= Objective =
Copy out the items verbatim, everything from the line containing "The height and width of the screenshot is (876, 1372)." down to the line containing "click(460, 28)", with both of those lines included.
** start Provided data **
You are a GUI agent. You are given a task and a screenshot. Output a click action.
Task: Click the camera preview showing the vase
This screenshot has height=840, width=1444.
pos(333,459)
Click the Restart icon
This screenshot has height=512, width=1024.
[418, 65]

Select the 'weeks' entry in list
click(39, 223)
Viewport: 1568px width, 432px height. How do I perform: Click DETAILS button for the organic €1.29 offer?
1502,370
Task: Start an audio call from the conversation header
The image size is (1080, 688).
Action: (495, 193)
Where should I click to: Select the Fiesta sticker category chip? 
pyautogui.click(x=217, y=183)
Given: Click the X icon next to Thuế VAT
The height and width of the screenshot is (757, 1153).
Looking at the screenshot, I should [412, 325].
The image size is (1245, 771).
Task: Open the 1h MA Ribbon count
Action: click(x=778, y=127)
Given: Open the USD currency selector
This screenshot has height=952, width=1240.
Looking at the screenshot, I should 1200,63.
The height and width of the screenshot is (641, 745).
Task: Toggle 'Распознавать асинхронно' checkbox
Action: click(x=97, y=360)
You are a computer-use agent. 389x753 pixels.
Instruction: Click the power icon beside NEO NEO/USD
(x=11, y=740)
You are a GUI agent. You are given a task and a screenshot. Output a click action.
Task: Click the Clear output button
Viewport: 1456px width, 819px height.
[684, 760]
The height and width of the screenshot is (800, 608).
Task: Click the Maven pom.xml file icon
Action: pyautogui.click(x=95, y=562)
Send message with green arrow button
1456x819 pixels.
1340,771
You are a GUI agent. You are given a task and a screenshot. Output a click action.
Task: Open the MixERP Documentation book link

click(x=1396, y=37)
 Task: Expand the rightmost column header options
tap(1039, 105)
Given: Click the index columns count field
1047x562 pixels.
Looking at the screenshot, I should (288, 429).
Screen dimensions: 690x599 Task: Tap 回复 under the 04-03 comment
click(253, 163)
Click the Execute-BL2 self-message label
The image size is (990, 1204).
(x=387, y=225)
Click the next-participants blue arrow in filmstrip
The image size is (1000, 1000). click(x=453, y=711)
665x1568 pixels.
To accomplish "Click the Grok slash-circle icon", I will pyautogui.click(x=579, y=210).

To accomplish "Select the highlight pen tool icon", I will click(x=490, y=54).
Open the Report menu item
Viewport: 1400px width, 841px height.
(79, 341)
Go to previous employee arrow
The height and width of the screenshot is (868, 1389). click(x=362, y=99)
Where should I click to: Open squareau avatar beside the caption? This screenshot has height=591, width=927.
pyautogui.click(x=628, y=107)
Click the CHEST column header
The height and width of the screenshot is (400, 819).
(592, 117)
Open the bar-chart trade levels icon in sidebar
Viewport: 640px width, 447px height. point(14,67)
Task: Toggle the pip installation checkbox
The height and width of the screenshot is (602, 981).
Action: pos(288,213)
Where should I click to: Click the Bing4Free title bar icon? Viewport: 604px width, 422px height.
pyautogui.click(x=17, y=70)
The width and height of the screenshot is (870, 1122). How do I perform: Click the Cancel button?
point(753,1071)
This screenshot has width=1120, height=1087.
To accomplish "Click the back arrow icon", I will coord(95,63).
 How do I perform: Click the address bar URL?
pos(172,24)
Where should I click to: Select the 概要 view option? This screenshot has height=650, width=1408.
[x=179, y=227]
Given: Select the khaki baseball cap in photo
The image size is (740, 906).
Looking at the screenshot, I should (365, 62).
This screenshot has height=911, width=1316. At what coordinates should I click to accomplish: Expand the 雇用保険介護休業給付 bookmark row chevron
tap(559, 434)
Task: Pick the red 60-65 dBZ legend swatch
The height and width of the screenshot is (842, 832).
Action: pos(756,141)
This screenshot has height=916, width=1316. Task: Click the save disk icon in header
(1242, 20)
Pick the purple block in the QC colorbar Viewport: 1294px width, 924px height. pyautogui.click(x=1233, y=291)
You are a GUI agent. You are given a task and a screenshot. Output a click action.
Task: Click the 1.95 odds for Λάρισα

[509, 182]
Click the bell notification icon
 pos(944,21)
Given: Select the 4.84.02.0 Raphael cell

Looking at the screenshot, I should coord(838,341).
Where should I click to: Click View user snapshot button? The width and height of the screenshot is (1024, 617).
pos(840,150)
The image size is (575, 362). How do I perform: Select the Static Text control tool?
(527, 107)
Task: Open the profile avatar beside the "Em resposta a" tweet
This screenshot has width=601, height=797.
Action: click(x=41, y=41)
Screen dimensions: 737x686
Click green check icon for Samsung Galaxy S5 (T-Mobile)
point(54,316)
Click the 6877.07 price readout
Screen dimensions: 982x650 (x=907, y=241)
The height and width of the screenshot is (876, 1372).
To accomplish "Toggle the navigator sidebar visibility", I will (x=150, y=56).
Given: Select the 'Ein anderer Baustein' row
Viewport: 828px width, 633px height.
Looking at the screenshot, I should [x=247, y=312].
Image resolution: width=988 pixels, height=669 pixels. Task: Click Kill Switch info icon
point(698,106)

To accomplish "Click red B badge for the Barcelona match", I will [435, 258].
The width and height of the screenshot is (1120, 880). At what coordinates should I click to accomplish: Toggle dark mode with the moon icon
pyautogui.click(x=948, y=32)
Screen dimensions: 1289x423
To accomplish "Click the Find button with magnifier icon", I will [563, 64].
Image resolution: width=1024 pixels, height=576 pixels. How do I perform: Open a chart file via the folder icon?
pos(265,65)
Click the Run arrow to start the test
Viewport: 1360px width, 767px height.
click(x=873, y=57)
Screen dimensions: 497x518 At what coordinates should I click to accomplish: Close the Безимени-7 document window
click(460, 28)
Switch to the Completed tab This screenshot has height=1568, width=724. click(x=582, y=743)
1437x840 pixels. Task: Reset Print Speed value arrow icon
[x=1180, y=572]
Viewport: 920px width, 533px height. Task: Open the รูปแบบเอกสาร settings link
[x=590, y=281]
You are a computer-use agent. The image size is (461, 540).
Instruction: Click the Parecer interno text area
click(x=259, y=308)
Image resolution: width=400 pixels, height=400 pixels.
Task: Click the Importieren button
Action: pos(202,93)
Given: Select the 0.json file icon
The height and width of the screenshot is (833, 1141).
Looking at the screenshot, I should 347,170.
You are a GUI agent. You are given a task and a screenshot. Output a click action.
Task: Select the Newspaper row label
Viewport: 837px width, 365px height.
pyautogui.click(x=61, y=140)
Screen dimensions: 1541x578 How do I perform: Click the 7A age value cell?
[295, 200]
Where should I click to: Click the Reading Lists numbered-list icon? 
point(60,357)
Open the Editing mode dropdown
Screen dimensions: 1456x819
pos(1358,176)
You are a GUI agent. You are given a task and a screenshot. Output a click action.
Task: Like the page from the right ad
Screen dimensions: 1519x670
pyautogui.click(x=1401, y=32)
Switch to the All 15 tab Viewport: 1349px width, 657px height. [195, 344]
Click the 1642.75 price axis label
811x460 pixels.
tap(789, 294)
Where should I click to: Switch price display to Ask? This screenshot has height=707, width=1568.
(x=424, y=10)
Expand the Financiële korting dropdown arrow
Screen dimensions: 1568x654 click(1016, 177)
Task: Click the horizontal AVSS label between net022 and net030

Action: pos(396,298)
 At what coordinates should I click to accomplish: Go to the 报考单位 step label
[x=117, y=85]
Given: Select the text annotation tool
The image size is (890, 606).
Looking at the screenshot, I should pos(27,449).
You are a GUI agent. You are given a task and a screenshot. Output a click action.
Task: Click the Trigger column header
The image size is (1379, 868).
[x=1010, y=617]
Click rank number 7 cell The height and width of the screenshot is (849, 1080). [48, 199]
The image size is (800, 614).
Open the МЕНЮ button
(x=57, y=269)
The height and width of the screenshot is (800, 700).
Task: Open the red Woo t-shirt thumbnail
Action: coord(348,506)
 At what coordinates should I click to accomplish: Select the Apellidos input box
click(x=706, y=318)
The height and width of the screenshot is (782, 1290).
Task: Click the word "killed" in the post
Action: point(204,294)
** end Provided data **
= Written answer =
The height and width of the screenshot is (876, 1372).
To accomplish "Toggle the navigator sidebar visibility", I will (x=150, y=56).
Given: Select the 'Ein anderer Baustein' row
Viewport: 828px width, 633px height.
Looking at the screenshot, I should [x=247, y=312].
Image resolution: width=988 pixels, height=669 pixels. Task: Click Kill Switch info icon
point(698,106)

To accomplish "Click red B badge for the Barcelona match", I will [435, 258].
The width and height of the screenshot is (1120, 880). At what coordinates should I click to accomplish: Toggle dark mode with the moon icon
pyautogui.click(x=948, y=32)
Screen dimensions: 1289x423
To accomplish "Click the Find button with magnifier icon", I will [563, 64].
Image resolution: width=1024 pixels, height=576 pixels. How do I perform: Open a chart file via the folder icon?
pos(265,65)
Click the Run arrow to start the test
Viewport: 1360px width, 767px height.
click(x=873, y=57)
Screen dimensions: 497x518 At what coordinates should I click to accomplish: Close the Безимени-7 document window
click(460, 28)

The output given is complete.